Mi corazón se apretó. Hacía semanas que no cenábamos juntos, no desde que Nilda se había instalado en la casa. Me miré en el espejo. Mis ojos estaban cansados, mi rostro pálido. Sentía que cada día que pasaba, una parte de mí se marchitaba. Pero no podía ceder. No ahora.
Cuando Román me vio, sus ojos se detuvieron en mí por un instante, un fugaz destello que no pude descifrar. Me esforcé por mantener la compostura, por ocultar el temblor que sentía en mis manos.
"¿Qué quieres, Román?", pregunté, mi voz plana.
"Quiero que cenemos juntos. Como antes", dijo, su voz suave, casi cariñosa. Me sorprendió. Era la primera vez en mucho tiempo que me hablaba así.
La cena fue en nuestro restaurante favorito, el mismo donde habíamos celebrado nuestro primer aniversario de bodas. Un lugar que ahora me parecía un mausoleo de sueños rotos. Román intentó ser amable, atento, pero cada palabra, cada gesto, me dolía.
"Alina, sé que las cosas no han sido fáciles. Pero quiero que sepas que me importas", dijo, tomando mi mano. Su tacto, que antes me había electrizado, ahora me producía escalofríos.
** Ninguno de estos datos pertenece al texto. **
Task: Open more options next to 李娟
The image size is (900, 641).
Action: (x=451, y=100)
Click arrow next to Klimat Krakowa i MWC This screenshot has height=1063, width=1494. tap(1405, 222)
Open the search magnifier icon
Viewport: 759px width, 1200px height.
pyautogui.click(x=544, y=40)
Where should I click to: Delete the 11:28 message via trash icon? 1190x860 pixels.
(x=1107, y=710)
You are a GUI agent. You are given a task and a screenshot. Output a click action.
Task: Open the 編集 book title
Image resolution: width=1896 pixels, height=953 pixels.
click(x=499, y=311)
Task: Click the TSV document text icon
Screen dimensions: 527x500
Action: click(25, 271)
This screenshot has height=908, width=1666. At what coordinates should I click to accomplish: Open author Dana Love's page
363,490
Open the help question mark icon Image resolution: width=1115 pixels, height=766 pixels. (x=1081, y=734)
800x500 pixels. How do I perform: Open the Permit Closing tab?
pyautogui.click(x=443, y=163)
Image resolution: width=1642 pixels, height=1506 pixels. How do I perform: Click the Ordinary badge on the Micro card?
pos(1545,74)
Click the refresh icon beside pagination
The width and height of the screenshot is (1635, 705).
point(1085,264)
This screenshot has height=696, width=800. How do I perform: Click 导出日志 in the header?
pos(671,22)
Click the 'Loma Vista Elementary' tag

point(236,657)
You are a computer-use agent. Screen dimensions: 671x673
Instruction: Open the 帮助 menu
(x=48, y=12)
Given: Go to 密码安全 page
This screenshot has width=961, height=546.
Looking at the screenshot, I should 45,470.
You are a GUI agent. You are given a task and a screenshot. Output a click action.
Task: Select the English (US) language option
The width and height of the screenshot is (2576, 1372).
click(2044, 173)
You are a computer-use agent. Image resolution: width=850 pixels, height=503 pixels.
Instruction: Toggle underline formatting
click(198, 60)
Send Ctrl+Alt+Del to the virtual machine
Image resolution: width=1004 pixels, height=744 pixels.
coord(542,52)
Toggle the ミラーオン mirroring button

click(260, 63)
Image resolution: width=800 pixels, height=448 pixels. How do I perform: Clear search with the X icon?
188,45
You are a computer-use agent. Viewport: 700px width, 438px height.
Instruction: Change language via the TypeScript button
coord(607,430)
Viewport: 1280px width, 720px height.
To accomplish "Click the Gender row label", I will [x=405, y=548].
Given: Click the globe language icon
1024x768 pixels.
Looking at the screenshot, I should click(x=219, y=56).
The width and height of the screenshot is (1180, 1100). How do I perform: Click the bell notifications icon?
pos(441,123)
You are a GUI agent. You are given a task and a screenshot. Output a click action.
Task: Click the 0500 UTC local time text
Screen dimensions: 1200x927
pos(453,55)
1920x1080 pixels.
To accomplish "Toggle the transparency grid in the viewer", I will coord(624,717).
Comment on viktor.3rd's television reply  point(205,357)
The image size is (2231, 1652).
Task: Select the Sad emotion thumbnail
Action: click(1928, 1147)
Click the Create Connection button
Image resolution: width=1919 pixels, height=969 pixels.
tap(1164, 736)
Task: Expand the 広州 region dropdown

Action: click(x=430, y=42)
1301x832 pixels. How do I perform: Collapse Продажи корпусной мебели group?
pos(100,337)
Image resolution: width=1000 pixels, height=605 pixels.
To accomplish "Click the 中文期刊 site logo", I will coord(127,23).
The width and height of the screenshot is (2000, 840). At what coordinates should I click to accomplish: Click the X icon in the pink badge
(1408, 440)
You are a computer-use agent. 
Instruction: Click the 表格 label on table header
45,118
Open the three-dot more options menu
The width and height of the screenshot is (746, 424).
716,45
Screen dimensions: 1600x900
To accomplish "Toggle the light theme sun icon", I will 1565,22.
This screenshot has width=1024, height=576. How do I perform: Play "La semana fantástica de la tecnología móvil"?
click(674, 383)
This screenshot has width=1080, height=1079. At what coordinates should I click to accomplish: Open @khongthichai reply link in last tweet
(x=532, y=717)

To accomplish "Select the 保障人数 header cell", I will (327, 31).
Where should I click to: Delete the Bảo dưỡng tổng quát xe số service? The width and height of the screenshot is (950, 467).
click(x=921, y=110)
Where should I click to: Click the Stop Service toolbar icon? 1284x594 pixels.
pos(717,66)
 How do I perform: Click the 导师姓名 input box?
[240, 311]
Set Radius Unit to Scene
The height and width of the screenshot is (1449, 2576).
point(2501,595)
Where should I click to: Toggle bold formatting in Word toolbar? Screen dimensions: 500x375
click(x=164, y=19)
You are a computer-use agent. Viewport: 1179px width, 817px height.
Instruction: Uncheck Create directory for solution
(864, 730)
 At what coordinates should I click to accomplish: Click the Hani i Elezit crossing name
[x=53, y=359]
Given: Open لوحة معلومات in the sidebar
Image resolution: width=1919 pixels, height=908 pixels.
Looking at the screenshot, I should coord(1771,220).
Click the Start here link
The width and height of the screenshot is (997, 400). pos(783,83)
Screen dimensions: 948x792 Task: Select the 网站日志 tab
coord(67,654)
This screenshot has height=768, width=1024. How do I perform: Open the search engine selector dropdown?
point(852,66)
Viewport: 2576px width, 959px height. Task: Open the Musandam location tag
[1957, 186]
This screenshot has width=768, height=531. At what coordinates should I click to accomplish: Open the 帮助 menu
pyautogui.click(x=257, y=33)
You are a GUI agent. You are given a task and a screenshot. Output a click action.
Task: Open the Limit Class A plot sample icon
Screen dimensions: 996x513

"¿De verdad, Román? ¿Te importo? ¿Después de todo lo que ha pasado?", pregunté, mi voz teñida de amargura.
"Sí, Alina. Y quiero explicarte algo. Lo de Nilda...", Román comenzó, pero fue interrumpido por el sonido de su teléfono. Era Elías.
"Señor Sánchez, es Nilda. Tuvo un desmayo. Está en el hospital", dijo Elías, su voz urgente.
Román me soltó la mano. Su rostro palideció. Me sentí como si me hubieran apuñalado. Otra vez. La misma escena, el mismo abandono. Las palabras de Nilda en el hospital resonaron en mi mente: "Está embarazada, Alina. Vamos a tener un bebé".
"Tengo que irme, Alina. Lo siento", dijo Román, levantándose de la mesa. "Elías te llevará a casa".
"No, Román. No te preocupes. Iré sola", respondí, mi voz helada. Lo vi irse, sin mirar atrás.
Me quedé en mi asiento, el plato de comida intacto frente a mí. Las palabras atascadas en mi garganta, el nudo en mi estómago apretándose. Mi cabeza empezó a dar vueltas.
Me desmayé.
Cuando desperté, estaba en una cama de hospital. El olor a desinfectante, el sonido de los monitores. Mi primer pensamiento fue mi bebé. ¿Estaría bien?
Elías estaba a mi lado. "Alina, ¿estás bien? Román me dijo que te trajera aquí".
"Estoy bien, Elías. ¿Y Román? ¿Y Nilda?", pregunté, mi voz apenas un susurro.
"Nilda está bien. Solo fue un susto. Y Román... está con ella", respondió Elías, su voz evasiva.
Sentí una punzada de dolor. Otra vez. Siempre ella.
La doctora entró en la habitación. "Señora Castell, ¿cómo se siente? Tuvimos que hacerle algunos exámenes. Su presión arterial estaba muy baja. Y... felicidades. Está embarazada. Ocho semanas".
Mi corazón se detuvo. Mi secreto. Expuesto.
"Doctora, por favor, no le diga a nadie. Es un secreto", le supliqué.
"Claro, señora. Su confidencialidad está garantizada. Por cierto, su compañero está en la habitación de al lado. Su esposa también está embarazada", dijo la doctora, con una sonrisa.
"¿Mi compañero? ¿Román?", pregunté.
"Sí. Su esposa, la señora Campos, está en la habitación de al lado. También está embarazada. Parece que es una epidemia de bebés", la doctora bromeó.
Sentí que el mundo se me venía abajo. Nilda. Su embarazo. Mi embarazo.
Escuché las voces de las enfermeras en el pasillo. "El señor Sánchez es tan guapo. Y tan atento con su esposa. Dicen que está embarazada".
Mis ojos se llenaron de lágrimas. Nadie me vio. Nadie me escuchó. Era invisible.
Me dieron de alta al día siguiente. Al llegar a casa, un sobre lacrado me esperaba en mi escritorio. Mis documentos de divorcio. Los había arreglado para que llegaran ahora.
Los firmé con una pluma temblorosa. Luego, le envié un mensaje a mi abogado. "Retrasa la entrega hasta que yo esté fuera del país. Que Román reciba los papeles cuando yo ya no esté".
Salí a la calle, el sobre en mis manos. Lo arrojé al buzón. Era el fin. El fin de mi matrimonio, el fin de mi dolor, el fin de mi vida pasada. Un nuevo comienzo.